Question

If a rectangular area is required to have a perimeter of `"100 m"`, what dimensions maximize the area?

Answer 1

To do this, you have to assume a perimeter of `"100 m"`, and utilize that information to generate the largest possible area.

This can algebraically be written as:

`bb(A = lxxh)`
(area as related to length and height)

`bb(P = 2xxl + 2xxh = 100)`
(perimeter as related to length and height)
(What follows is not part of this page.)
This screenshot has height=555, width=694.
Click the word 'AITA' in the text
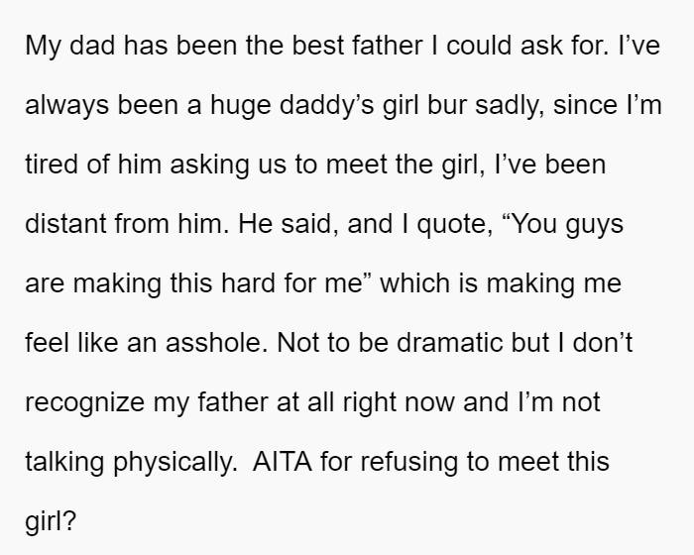pos(282,461)
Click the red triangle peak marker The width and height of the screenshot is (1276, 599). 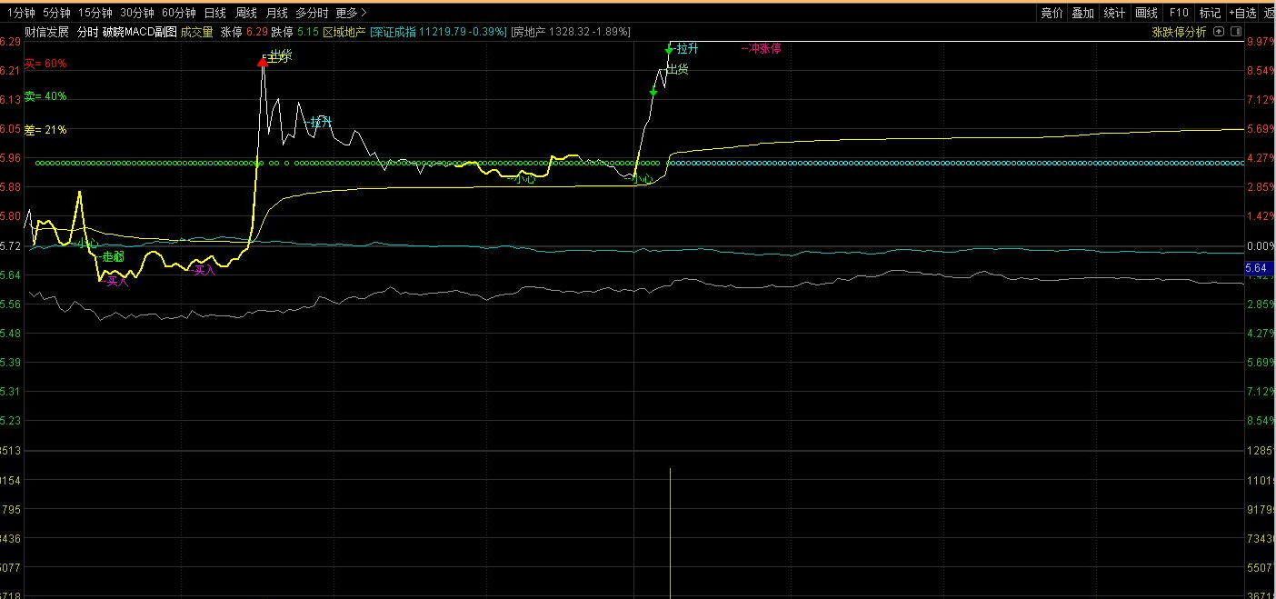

When you solve for `l` in the perimeter equation, you should get:

`2l = 100 - 2h`

`color(green)(l = 50 - h)`

If you think about the factors that multiply to give you a perimeter of `100`, pick some easy ones, and you can have:

`2xx5 + 2xx45 = 100`
`2xx10 + 2xx40 = 100`
`2xx15 + 2xx35 = 100`
`2xx20 + 2xx30 = 100`
`2xx25 + 2xx25 = 100`

Notice how if `h = 45`, then `l = 50 - h = 5`, and so on. Just pick multiple values of the height `h`, and use the corresponding value of the length `l` to look at dimension combinations.

And if you then use these lengths and heights to calculate the area you'd get:

`5xx45 = 225`
`10xx40 = 400`
`15xx35 = 525`
`20xx30 = 600`
`25xx25 = color(blue)(625)`

If you go any further, you would see that the length/height combinations have been exhausted and you would only have other symmetrical combinations (e.g. `5xx45` vs. `45xx5`).

This means the largest rectangular field in area has dimensions of `color(blue)("25 m")` `xx` `color(blue)("25 m")`.